Retype the entries below, starting with the line that contains "503x389 pixels." and ending with the line that contains "click(231, 741)", keeping both of those lines.
--- Begin Dataset records ---
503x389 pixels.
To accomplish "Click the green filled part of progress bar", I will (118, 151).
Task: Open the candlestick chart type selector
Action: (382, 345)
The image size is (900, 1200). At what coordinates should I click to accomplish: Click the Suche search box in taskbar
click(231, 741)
--- End Dataset records ---
--- Begin Dataset records ---
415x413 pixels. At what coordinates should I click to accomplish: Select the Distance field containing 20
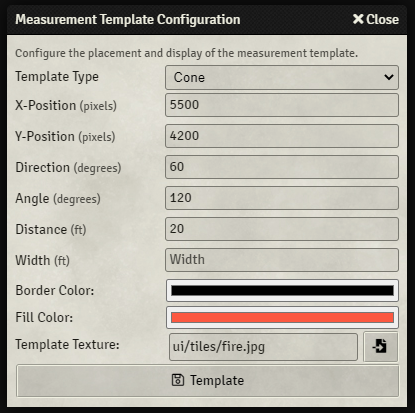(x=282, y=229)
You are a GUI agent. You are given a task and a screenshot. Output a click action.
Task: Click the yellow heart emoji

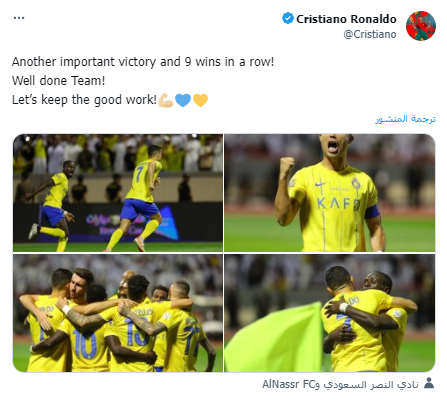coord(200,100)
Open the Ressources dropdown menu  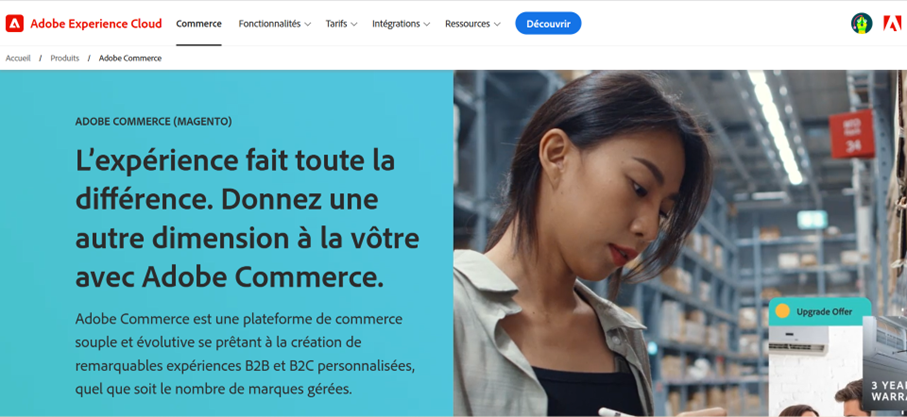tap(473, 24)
--- End Dataset records ---
* **Written reply**
503x389 pixels.
To accomplish "Click the green filled part of progress bar", I will (118, 151).
Task: Open the candlestick chart type selector
Action: (382, 345)
The image size is (900, 1200). At what coordinates should I click to accomplish: Click the Suche search box in taskbar
click(231, 741)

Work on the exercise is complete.